My 5 year old son's shyness is driving me mad

(33 Posts)
My eldest child - boy just turned 5 - has got progressively more shy as he's got older and it's becomming a big issue in our family. If we see one of his class mates out and about and they say hello enthusiastically to him, he looks horrified and just manages to squeak out a hello back. I think he comes across as pretty indifferent and not bothered about being friendly back. If any adult outside our family speaks to him - even ones that he knows well - he reverts to babyish behaviour. He hides behind me, whispers, uses a silly voice or answers their questions with his back to them. I think I was pretty confident and outgoing as a child, and his 2-yr-old sister is certainly happy to chat to anyone. However, DH is pretty shy and over-sensitive, which is why it's become a big issue in the family as DH blames himself. I get sooooo frustrated with my son, cos I just think, "Just say hello back and smile. That's all you have to do, it's not hard!!" Then I feel terrible for getting angry with him. I've noticed too that he's very easily led by boys he wants to be friends with and seems to do whatever they ask - at the moment it's only been small things like putting a jumper away for someone, but I worry what he'll do if asked in the future. I've spoken to him about standing up for himself. I feel terrible cos he seems to be turning into this little person that I never expected he would and i feel equally terrible for starting to feel a bit disappointed. Help! (btw, I'm new to this forum, so sorry if I've not followed all the rules!)
There's so many good, positive stories on here about shyness and sensitivity One thing I'd add, to echo what amberflower said about 'quiet resilience' (great phrase, af) is this: that being shy and sensitive DOES NOT equal being weak and weedy and bland. Most shy kids are - and grow up to be - very strong-willed, individualistic people who 'go their own way', as Fleetwood Mac would say wink. It takes an iron will and a hell of a lot of self-belief to not do what's expected of you by everyone else - you know you can't do it and so you don't. Just because everyone is doing it and people are pushing you to do it, you will not be forced to do what terrifies you (and isn't strictly necessary, after all - nobody needs to speak to strangers, or chitchat, or answer questions that are just part of small talk). So much of socialising is learning to go with the flow and to subsume part of or a lot of (or even all of) one's individuality to 'the group' and shy kids don't and won't do that. They will tend to have their own hobbies and interests and be more of an individual because they just don't need the approval or 'permission' of their peers to be themselves.

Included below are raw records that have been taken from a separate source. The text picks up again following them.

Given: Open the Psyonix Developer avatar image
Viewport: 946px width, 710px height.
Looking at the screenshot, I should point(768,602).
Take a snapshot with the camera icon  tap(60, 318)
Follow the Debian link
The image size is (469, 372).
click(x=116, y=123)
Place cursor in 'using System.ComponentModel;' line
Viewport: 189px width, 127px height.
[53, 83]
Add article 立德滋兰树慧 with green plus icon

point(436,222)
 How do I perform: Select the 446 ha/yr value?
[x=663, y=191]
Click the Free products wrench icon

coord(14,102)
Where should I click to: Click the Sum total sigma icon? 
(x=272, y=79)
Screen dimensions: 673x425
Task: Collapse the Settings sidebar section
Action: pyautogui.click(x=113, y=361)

And the sensitivity makes them very caring, very sweet and very observant. They are much less likely to keep pestering you if you're having an 'off-day' because they will sense that. Shy and sensitive people just want to be allowed to be themselves and do their own things, so they typically have a similarly open-minded attitude towards others.

Shy adults sometimes say they wish they weren't shy, but this is nearly always because they don't like the way others react to them because they're shy; the real problem is not shyness but other people not being accepting enough of someone else being a little bit different and people not teaching their kids to understand, either. After all, kids usually play happily with their shy peers but it's only as they get older and start to pick up on the disapproving and anxious vibes about shyness that the adults around them are giving out that they start to reject them - and that shy kids start to think there's something wrong with them due to the vibes too...
Add message | Report | Contact poster By Sun 05-Jul-09 21:30:39
If it's any help, my ex-DP was an incredibly shy child, really it seems far more shy than the other stories we've heard on this thread! He found the pressure of being expected to make the 'right' social reaction in situations, even family situations, absolutely unbearable. His parents tried to encourage him by involving him in lots of social activities, but nothing worked. But over the years, gradually he made a small number of very close friends, gained in confidence in many social situations, and he is now... a University lecturer, standing up and making two hundred 18 years olds laugh and learn every day of term. He says he's still always terribly nervous until he gets the first laugh, but his students love him, and of course, he's very good in turn with the students who are shy in seminars. I'd totally agree with the people here that said that shyness often comes with many other qualities, and that these strenghts aren't forgotten in later life when the shyness is overcome.
My ds1 was quite shy at that age.

Things I found that helped were telling him he didn't have to answer if someone spoke to him - a smile would do.

Also we had a cue to help him remember to smile at someone and not just ignore them, which was me giving his hand a little squeeze.

My dd was even more shy (she had Selective Mutism)and if someone said "Is she shy?" I would reply "No, she'll speak when she feels ready" . I think this made her feel like she had more control over the situation, and also made a point that she wasn't being labelled as "shy".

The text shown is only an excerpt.